→ Exercise goal
Across the entries that follow, tally every line holding the word "computer" and reply with the count alone.

--- Data records ---

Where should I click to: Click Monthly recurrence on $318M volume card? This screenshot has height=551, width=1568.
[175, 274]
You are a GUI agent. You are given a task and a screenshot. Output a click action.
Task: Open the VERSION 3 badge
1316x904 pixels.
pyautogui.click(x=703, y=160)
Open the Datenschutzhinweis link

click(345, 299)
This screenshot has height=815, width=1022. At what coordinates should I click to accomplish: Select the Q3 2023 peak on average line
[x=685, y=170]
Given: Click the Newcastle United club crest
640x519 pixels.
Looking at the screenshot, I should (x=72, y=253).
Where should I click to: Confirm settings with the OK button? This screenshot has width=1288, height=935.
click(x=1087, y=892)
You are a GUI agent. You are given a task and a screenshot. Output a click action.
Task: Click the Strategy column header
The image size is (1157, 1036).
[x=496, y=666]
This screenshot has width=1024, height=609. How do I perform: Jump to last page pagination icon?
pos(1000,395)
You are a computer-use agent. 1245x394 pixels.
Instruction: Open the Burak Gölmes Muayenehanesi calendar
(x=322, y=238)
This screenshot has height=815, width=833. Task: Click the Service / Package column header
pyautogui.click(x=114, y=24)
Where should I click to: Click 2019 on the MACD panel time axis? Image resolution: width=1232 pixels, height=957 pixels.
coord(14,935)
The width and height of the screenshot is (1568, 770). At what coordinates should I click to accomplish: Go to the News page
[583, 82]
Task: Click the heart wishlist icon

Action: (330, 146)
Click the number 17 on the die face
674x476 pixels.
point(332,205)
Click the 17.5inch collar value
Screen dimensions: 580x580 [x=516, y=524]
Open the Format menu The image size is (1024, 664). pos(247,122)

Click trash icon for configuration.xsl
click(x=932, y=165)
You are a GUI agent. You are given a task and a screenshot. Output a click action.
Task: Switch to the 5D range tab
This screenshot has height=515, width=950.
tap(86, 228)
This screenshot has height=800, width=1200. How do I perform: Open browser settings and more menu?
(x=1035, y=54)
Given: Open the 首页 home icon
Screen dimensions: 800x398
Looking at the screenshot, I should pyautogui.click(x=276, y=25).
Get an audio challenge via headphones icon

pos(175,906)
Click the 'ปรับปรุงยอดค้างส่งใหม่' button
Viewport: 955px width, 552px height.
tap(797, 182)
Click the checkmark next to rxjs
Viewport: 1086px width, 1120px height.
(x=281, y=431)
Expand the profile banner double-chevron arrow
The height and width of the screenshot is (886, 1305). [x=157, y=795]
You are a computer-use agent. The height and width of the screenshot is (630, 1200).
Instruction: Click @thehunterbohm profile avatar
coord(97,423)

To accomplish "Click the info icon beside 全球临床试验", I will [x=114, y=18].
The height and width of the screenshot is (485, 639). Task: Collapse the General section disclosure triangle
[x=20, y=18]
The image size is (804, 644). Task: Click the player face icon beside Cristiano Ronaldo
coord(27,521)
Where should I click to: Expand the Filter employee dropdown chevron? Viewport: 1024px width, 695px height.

---

→ Task response
2